Crenshaw, who earned her doctorate in 2017, currently works as a user experience researcher at video game company Blizzard. She says she is still in touch with many students in Josh’s capstone course. “I know he is what makes that course as enjoyable as it is. It is not at all an exaggeration when I say I have had students tell me that his course is the ONE course they look forward to going to.”
Archana Senthilkumar graduated last December with a master’s degree and now works as a technical director trainee at Walt Disney Animation Studios. “I always knew that I wanted to work at the intersection of art and technology, and while I had a good technical background, my understanding of the creative process was very limited,” Senthilkumar says. “Working with Josh introduced me to the more iterative nature of art and how the creative design process could be understood better through research and quantitative terms. … I’m sure [his mentoring] helped me obtain my current role at Disney Animation.”
Karen and Josh are now parents to a 3-1/2-year-old blonde bundle of energy named Abigail, who considers her parents’ workplace her second home. “Our lab has a lot of attraction for her,” laughs Karen after Abigail demands of Josh, “Daddy, can you pay attention to me for a little bit? But you have to be in front of the whiteboard.”
“She’s an evil genius,” Josh says fondly of his daughter, who he has begun indoctrinating into the world of game design; together they are redesigning the childhood classic Candyland to include a variety of choices and strategies. “She is already a very strong narrative thinker, and she’s good at storytelling and at cause and effect,” Josh says. “I’m trying to get her to shift that thinking into game design.”
Both Tanenbaums describe themselves as creative, curious and cynical. “We’re basically the same person,” Karen jokes when told that Josh had used the same adjectives.
“We have enough in common that it’s often hard to tell where one of our contributions ends and the other’s begins,” Josh concedes, but he sees their skills as complementary. “I tend to be broader and Karen tends to be practical and focused,” he says. “I’ll be the one who does the associative thinking, then she’ll reign me in and we’ll focus on what’s actually accomplishable.”

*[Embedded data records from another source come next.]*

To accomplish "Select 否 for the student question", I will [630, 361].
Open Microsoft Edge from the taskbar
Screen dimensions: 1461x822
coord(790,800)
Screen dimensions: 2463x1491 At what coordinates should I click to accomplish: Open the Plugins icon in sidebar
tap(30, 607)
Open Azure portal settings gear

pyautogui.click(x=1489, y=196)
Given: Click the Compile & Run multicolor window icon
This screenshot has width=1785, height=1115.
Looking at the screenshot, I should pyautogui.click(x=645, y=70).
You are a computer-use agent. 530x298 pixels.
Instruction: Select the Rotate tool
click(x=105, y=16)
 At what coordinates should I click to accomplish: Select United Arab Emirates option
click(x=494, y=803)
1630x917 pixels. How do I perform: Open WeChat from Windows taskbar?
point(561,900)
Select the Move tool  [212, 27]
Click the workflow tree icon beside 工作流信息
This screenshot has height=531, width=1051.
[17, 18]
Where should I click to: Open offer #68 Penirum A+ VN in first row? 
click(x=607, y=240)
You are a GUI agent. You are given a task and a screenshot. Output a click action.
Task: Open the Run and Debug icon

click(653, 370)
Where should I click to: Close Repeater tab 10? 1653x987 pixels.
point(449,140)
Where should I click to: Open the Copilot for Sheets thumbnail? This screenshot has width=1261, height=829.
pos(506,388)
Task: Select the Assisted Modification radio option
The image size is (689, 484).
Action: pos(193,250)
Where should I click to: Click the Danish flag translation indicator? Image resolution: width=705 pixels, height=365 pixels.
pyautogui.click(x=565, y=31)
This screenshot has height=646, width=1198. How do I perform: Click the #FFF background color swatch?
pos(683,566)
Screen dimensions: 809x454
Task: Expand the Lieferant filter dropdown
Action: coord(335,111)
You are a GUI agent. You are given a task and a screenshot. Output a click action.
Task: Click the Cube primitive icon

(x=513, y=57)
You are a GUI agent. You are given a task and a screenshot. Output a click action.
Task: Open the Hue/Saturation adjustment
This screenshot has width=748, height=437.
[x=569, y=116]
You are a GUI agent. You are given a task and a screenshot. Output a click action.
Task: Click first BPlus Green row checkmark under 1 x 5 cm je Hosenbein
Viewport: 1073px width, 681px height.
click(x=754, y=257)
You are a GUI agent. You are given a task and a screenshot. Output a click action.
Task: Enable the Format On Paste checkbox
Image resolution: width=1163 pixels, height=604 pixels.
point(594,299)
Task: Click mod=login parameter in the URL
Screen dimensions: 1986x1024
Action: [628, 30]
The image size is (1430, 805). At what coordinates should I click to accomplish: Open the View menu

Josh considers himself an optimist as well. “I’m torn between wanting the world to be better than it is and expecting better things from the world than it actually provides.”
He finds a sort of catharsis through his work. “I’m trying to make things better. The cynicism leads me to deeply and profoundly feel injustice and identify things I want to make better. And the optimism gives me the resources to do that … the ability to delude myself into thinking that I can actually make a small difference.”
Making that difference includes being straightforward about his sexuality, says Josh, who often presents as female on weekends, when not in work mode. “I have a wife, I have a daughter. On the surface, I look like a straight dude. I benefit from a lot of male privilege and a lot of straight privilege,” says Josh. “So I feel that I have a responsibility as somebody who is not a straight dude to be a role model to students who are looking for someone like them in the teachers they interact with. I have a responsibility to not just benefit from that privilege but to extend that privilege to people who are more vulnerable or at risk than I am.”
Tanenbaum is still incredulous that he ended up on the tenure track at a research university. “It’s astonishing and unexpected,” he says. “I always assumed I would be the stay-at-home dad, doing odd jobs and writing, and Karen would be in academia.”
Adds Karen: “And then we found this field where his crazy creativity could be channeled into something that was also intellectually rigorous.”
Josh nods. “I’ve always been most successful when I’m doing the things that I’m genuinely excited about,” he says. “But I mean, I study fun for a living, I study play and art and music and theater. And I believe very deeply that those are the things that matter.”